The Tribunal then proceeded to cite the Guidelines on the Implementation of the Court of Justice of the European Union Judgment in Google Spain and Inc v. AEPD and Mario Costeja C-131/12. According to this document, in case of data processing, it is important to differentiate between private life, public life and professional life. The availability of information in search results becomes more acceptable in cases where the least information is revealed about a person’s private life. Contrary to this, information is more likely to be relevant for the public if it relates to the professional life of the concerned party” [p. 8].
Considering the aforesaid legal background, the Tribunal found merit in Google’s arguments. The Tribunal held that web users had a legitimate interest in accessing the contested information, since the doctor “has a certain public notoriety in the healthcare industry, given that he’s a specialist in a particular method of intervention of the spinal cord and is the director of the so-called Morgenstern Institute of endoscopic laser spinal cord surgery” [p. 9]. For these reasons, potential patients have a right to know about “the experiences and opinions of the erstwhile patients of the doctor” [p. 9].
The Tribunal also opined that the comments made on the webpage, which the AEPD ordered to block, were mere opinions rather than information about Dr. Edmundo. According to the Tribunal, the scope of protection of the Spanish Data Protection Act alludes to information but doesn’t include opinions. Taking into consideration the jurisprudence of the Constitutional Tribunal (STC 51/1989), the Tribunal argued that freedom of expression protects offensive expressions in cases where the information disseminated, or the criticisms made, reduce its offensive meaning.
The Court concluded by relying on the precedent of the Spanish Supreme Tribunal (STS 545/2015) as per which right to be forgotten “does not allow everyone to build their own past, forcing web page editors, or search engine managers, to eliminate personal data, when it’s associated with negative facts” [p. 10].
In view of the above reasons, the Tribunal annulled the decision issued by the AEPD.
Decision Direction indicates whether the decision expands or contracts expression based on an analysis of the case.

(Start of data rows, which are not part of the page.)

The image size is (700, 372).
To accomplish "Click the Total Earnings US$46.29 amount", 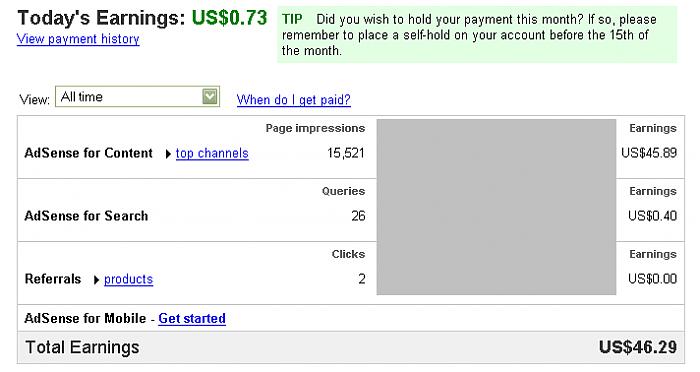I will (638, 347).
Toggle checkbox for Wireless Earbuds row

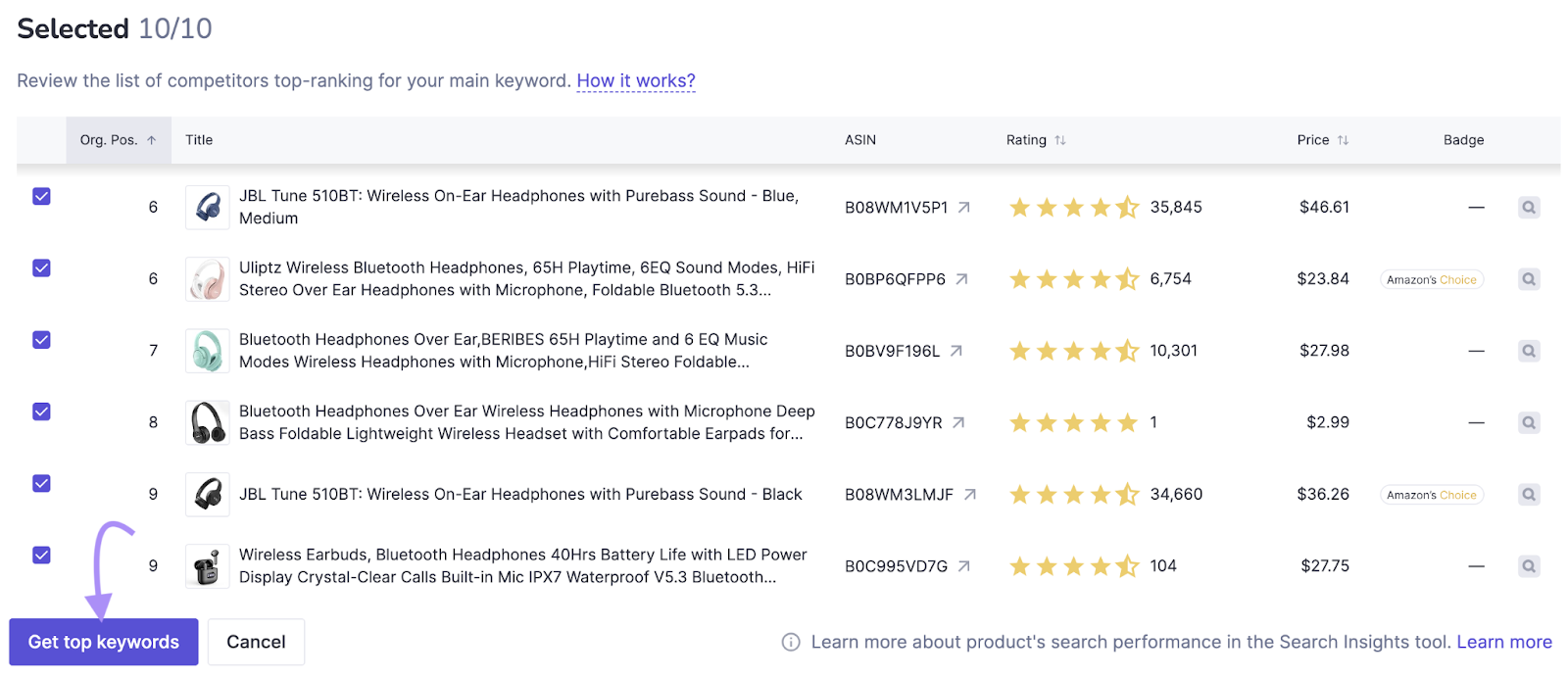(41, 556)
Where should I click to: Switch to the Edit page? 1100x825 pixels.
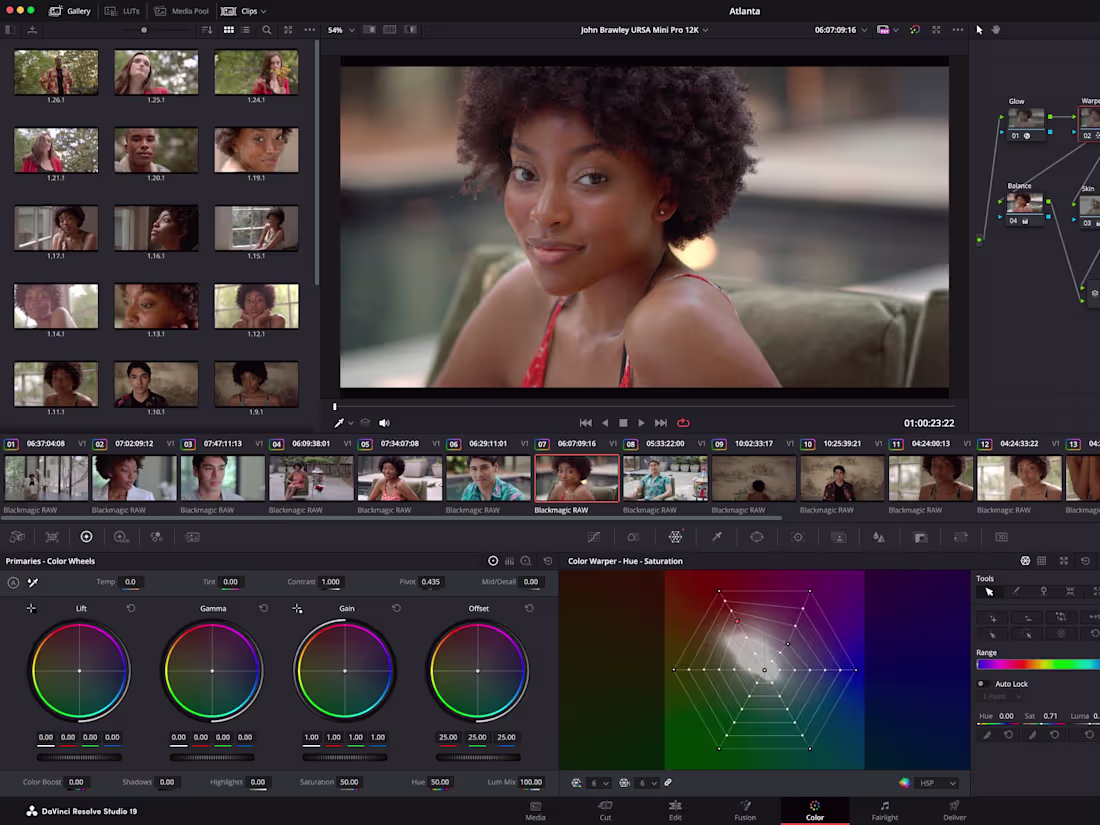[x=675, y=811]
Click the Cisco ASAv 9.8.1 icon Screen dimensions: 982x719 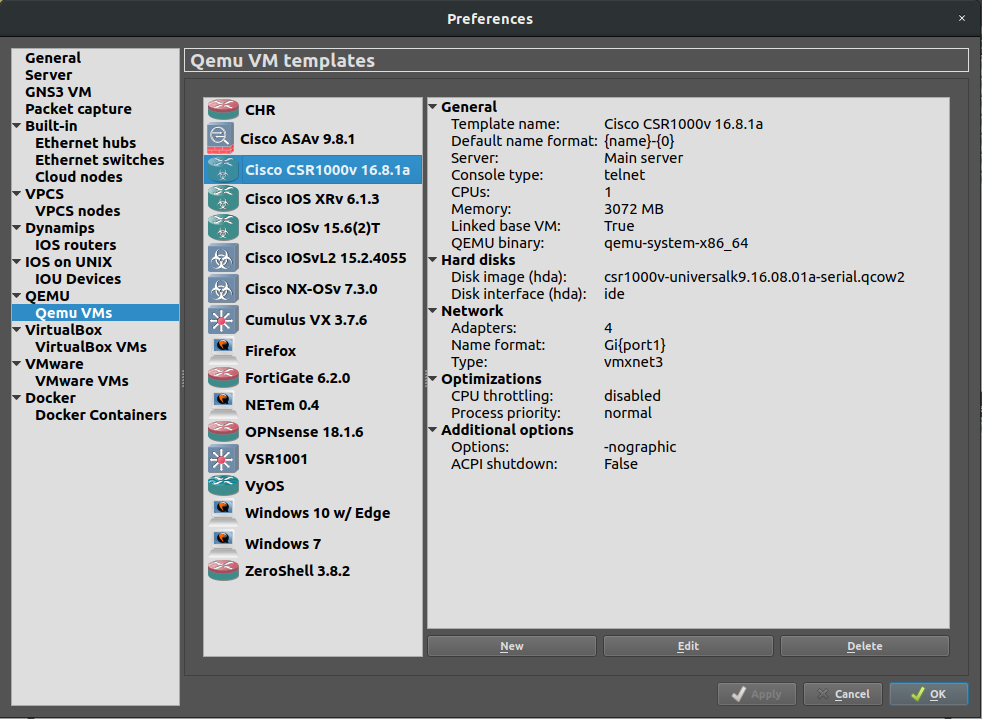click(x=220, y=138)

This decision widens the scope of freedom of expression by considering that blocking or filtering internet search results by name is less acceptable in cases where the contested information refers to professional life of an individual and is in the public interest. When balancing freedom of expression against the right to be forgotten, the Court gave prevalence to the former by highlighting the fact that web users and potential patients have a right to access information in a free manner about persons of public interest in the private sector. Right to access information thus, gives way to the right to be forgotten when dissemination of such information is in the public interest.
Global Perspective demonstrates how the court’s decision was influenced by standards from one or many regions.
Case significance refers to how influential the case is and how its significance changes over time.
This case does not set a binding within it’s the jurisdiction of Spain.